Poco a poco, los vecinos de Surco extendieron la pared con autorización del municipio bajo el argumento de que necesitaban guarecer sus viviendas de las personas que invadían el cerro, a quienes acusaban de ser traficantes de terreno.  

"Esas personas han venido de la sierra (de los Andes) pensando que en Lima hay oportunidades de desarrollo. Pero una vez que llegan se dan cuenta de que no hay dónde vivir porque están esperanzadas en que alguien les dé una casa de forma gratuita o fácil", sostiene el gerente general de la Asociación Casuarinas, Julio Yturry. 

Las obras finalizaron en 2014, cuando Moreno y otras 300 familias ya se habían establecido a un lado del cerro, que forma parte del distrito popular San Juan de Miraflores, para construir sus pequeñas casas con maderas y plásticos ante la falta de recursos para comprar un terreno en un sitio urbanizado.

"Antes (Pamplona) era un basural donde violaban a mujeres y los delincuentes se drogaban. El sitio era oscuro y desolado. Ahora es diferente, ya está bonito y (el cerro) tiene escaleras. Es un avance total que se hizo con apoyo de las ONG y la Municipalidad de San Juan de Miraflores", detalla Moreno. 

"Nosotros nunca hicimos nada malo. Solamente queríamos un pedacito donde vivir. Uno ve el muro y ya no sabe qué pensar, ¿es seguridad o es discriminación?", agrega una vecina.

La vida en Pamplona es dura. No existe servicio de agua potable, por lo que cada familia debe gastar diariamente cerca de ocho dólares para llenar un recipiente con unos 500 litros del agua, que llega todas las mañanas mediante cisternas. 
"Ni siquiera son cisternas preparadas para traernos el agua limpia. Te dicen 'si quieres lo compras y si no quieres, no'. A ellos (la empresa del Servicio de Agua Potable y Alcantarillado) no les importa si nuestros bebés se enferman", comenta una madre de familia. 

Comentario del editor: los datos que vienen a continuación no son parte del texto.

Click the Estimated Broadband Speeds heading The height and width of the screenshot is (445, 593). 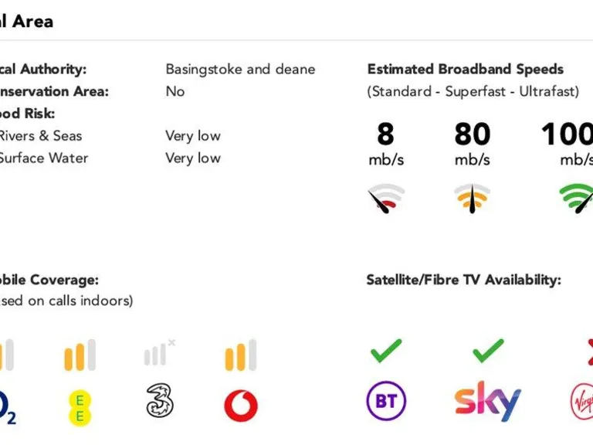point(466,70)
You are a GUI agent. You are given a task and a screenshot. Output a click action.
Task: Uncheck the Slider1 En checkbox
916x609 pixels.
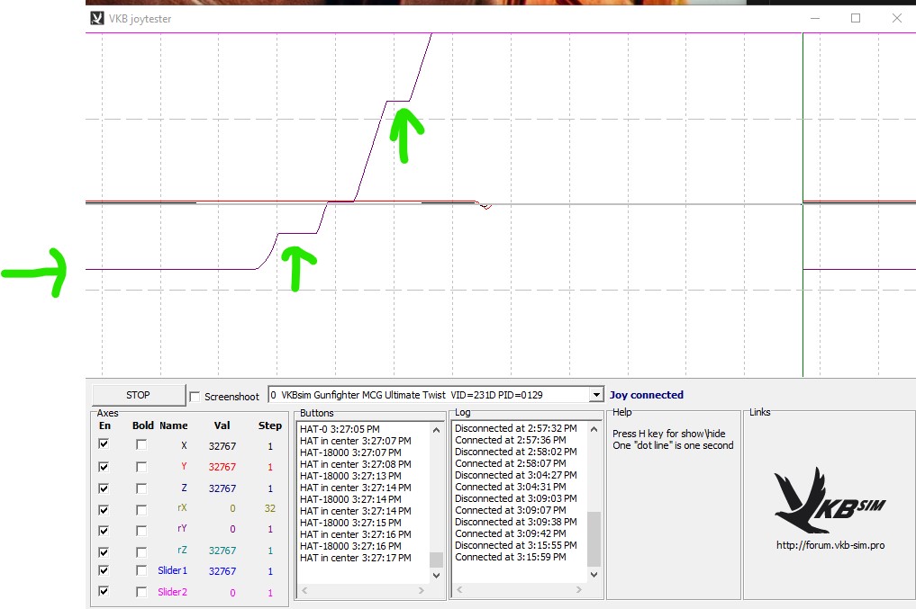point(104,570)
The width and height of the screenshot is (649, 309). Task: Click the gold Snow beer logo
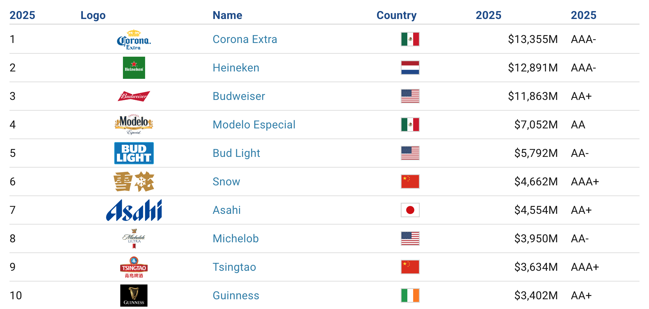click(134, 182)
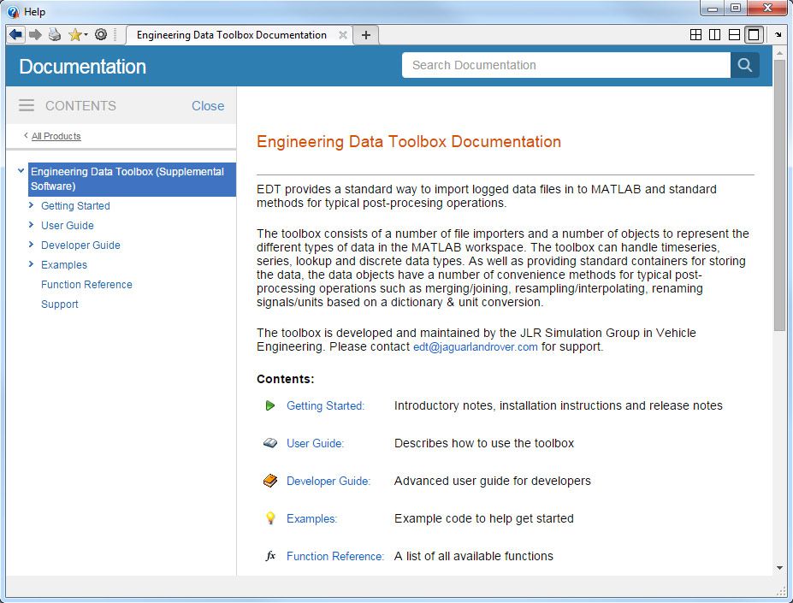This screenshot has width=793, height=603.
Task: Expand the Getting Started tree chevron
Action: 31,206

A la falta de agua se suma la gran cantidad de focos infecciosos. La carencia de un sistema de desagüe obliga a la gente a cavar un hoyo en las partes más altas del cerro e improvisar una letrina -muchas veces a la intemperie- que cuando está a punto de colapsar es cubierta con desperdicios y tierra.

Según datos oficiales, en el Perú, país de 31 millones de habitantes, más de 6,5 millones de personas son pobres y cerca de 1,2 millones viven en extrema pobreza.

Moreno, que prepara desayuno y almuerzo para 125 personas todos los días con unos 45 dólares, afirma que lo que más le indigna a sus vecinos es que el muro les impide cruzar el cerro para acortar el tiempo de llegada a sus trabajos, muchos de ellos en las propias casas de Casuarinas. 

"Aquí hay bastante gente que trabaja limpiando, cocinando y construyendo en las casas del otro lado. Antes del muro podíamos cruzar el cerro y llegar en una hora. Ahora debemos dar toda la vuelta y demoramos como tres horas", señala con enfado.    

Los niños de Pamplona dicen que lo que más extrañan es ver el mar y las luces del centro de la ciudad desde la cúspide del cerro. A veces apoyan una escalera en el muro, suben, asoman sus pequeñas cabezas y se preguntan: "¿por qué no podemos vivir allá?"